■ **The data**

== == ==

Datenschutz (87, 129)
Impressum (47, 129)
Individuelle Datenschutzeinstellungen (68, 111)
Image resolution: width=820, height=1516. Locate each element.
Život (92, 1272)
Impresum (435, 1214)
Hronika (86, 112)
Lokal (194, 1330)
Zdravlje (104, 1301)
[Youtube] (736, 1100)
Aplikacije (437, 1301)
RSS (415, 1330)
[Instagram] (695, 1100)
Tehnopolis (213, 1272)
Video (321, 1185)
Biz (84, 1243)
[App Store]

== == ==

■ **Exercise instructions**
Output all the lines above. Keep each one exact.

■ **Response to this exercise**
Datenschutz (87, 129)
Impressum (47, 129)
Individuelle Datenschutzeinstellungen (68, 111)
Image resolution: width=820, height=1516. Locate each element.
Život (92, 1272)
Impresum (435, 1214)
Hronika (86, 112)
Lokal (194, 1330)
Zdravlje (104, 1301)
[Youtube] (736, 1100)
Aplikacije (437, 1301)
RSS (415, 1330)
[Instagram] (695, 1100)
Tehnopolis (213, 1272)
Video (321, 1185)
Biz (84, 1243)
[App Store]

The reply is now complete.